7 September 2018

Cheering Wonga’s demise misses the point about payday lending


In some quarters, there is some jollity and satisfaction with the woes Wonga now faces, with administration and the break-up of its loan book. Perhaps Wonga has indeed mis-sold its products to large numbers of consumers and deserves what has come its way. But more broadly we should be careful before being too joyous about the demise of high-cost short-term lending such as payday loans. It could have bad implications for the consumers affected.

A few years ago, Friends Provident Foundation, Liverpool JMU and Policis jointly sponsored a survey entitled “Credit and low-income consumers — A demand-side perspective on the issues for consumer protection”. It found that getting on for half of payday loans are taken out in order to cover an emergency or urgent bill, a mortgage, rent or utility payment.

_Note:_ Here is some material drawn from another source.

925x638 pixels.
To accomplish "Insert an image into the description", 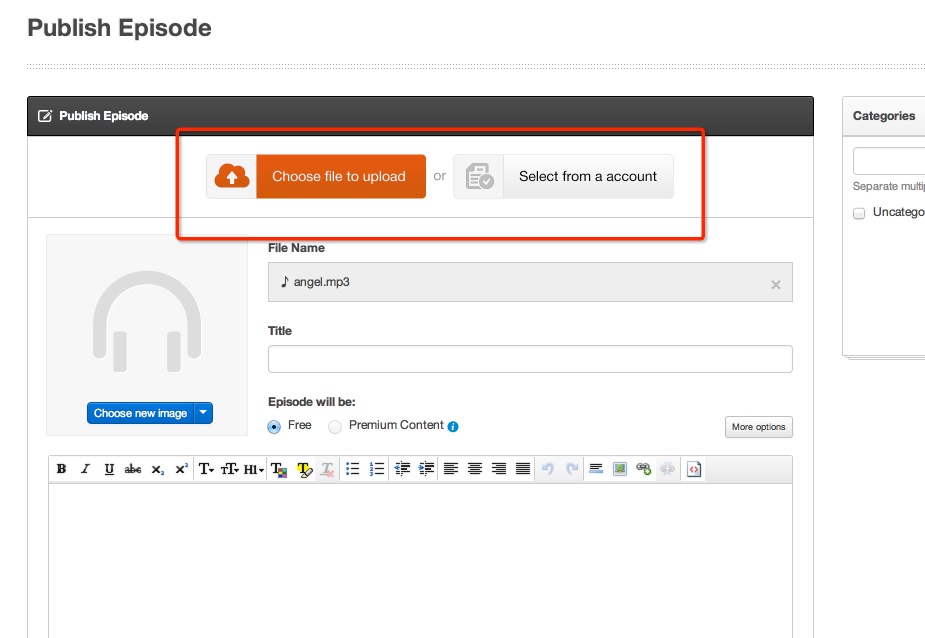I will click(620, 469).
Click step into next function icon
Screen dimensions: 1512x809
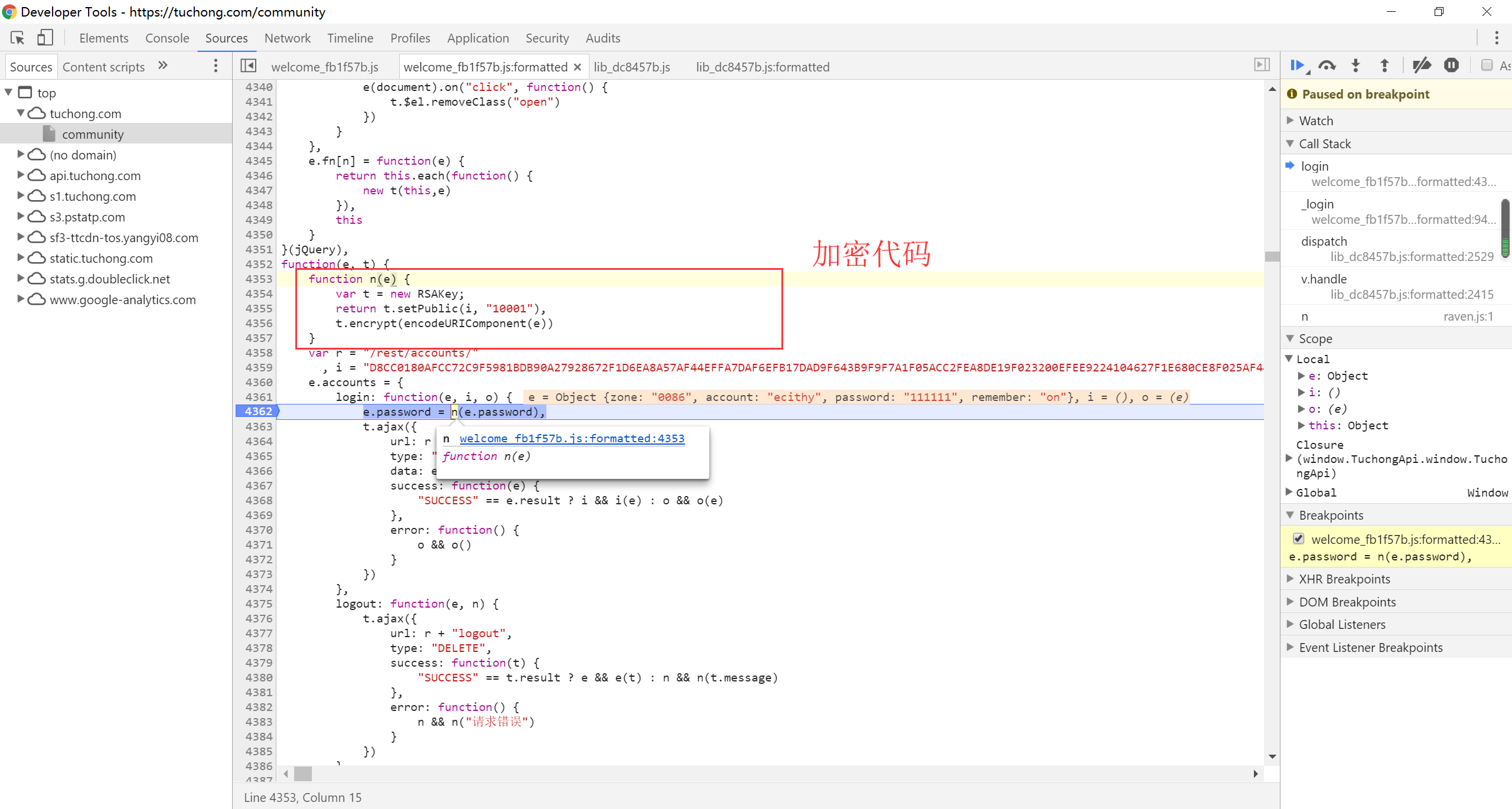(x=1355, y=66)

That means that, setting aside the “background noise” of 20 per cent or so of loans being for cash liquidity purposes — common across most forms of credit, some two thirds of payday loans serve the role of paying other bills. This strongly suggests that avoiding defaulting on other debts is a significant motivation (probably the single largest motivation) for taking out payday loans. (By contrast, mainstream loans, home credit and revolving credit loans are overwhelmingly used to fund planned borrowing.)

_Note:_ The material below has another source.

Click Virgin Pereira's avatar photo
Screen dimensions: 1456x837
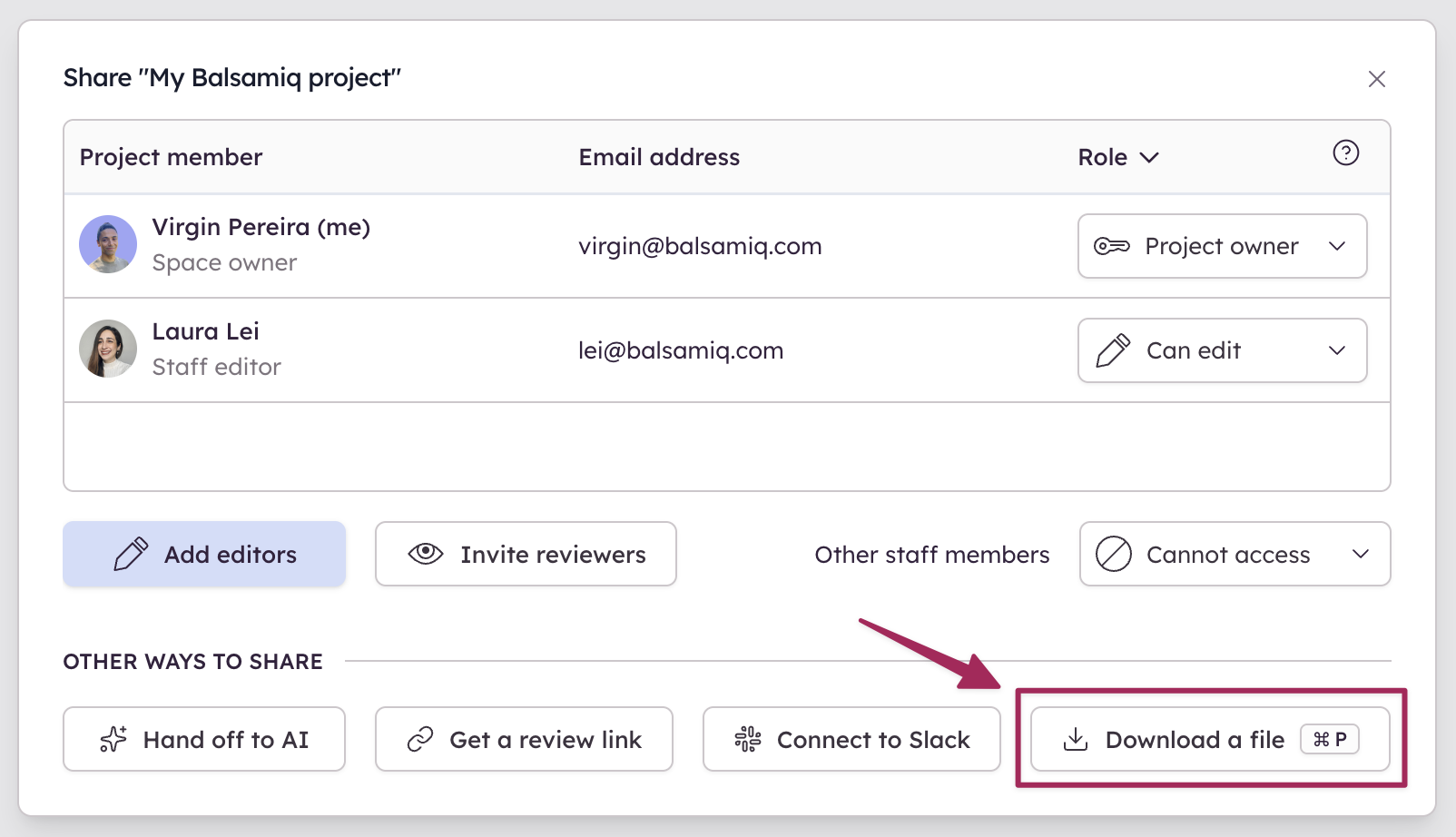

That has a number of implications. First, it can be seen as a measure of the riskiness of payday lending — a large proportion of payday borrowers are in sufficient financial distress that they are taking out high-interest rate emergency loans to avoid defaulting on other obligations. That is one reason payday loan interest rates are very high.

But another implication is that, because they enable borrowers to avoid defaulting on other obligations, those borrowers will find them enormously valuable and be prepared to pay extraordinary interest rates to secure them. In 2015 my colleagues at Europe Economics and I estimated that, for someone on the minimum wage the ability to borrow short-term to avoid defaulting on another £500 debt might be expected to be worth 12 to 24 times the value of the loan. For someone on median full-time income the value of avoiding defaulting on a £1,000 debt might be worth more than 150 times the value of a short-term loan provided for that purpose. The psychological costs of becoming someone that “gives up” could be even higher.

One aspect of payday loans being so extraordinarily valuable to borrowers is that they are vulnerable to exploitation. There are a number of important classical policy concerns regarding high-cost short-term lending, which Europe Economics’ previous work for the FCA had sought to address.

These included the problem that making a loan one expects the borrower to default upon is inducing the breaking of a promise — unethical under just about every moral system, a failing of which a number of firms appear to have been guilty.

They also included the problem that lending at high interest to a borrower that is already insolvent is a way of profiting at the expense of other creditors with whom one notionally ranks equally. Payday loan companies tended to do this through their use of “continuous payment authorities”, whereby payday borrowers gave the lender the right to extra money from their bank accounts instantly whenever they felt they were owed money. Payday borrowers can also be in denial, and become trapped in a cycle of increasing indebtedness.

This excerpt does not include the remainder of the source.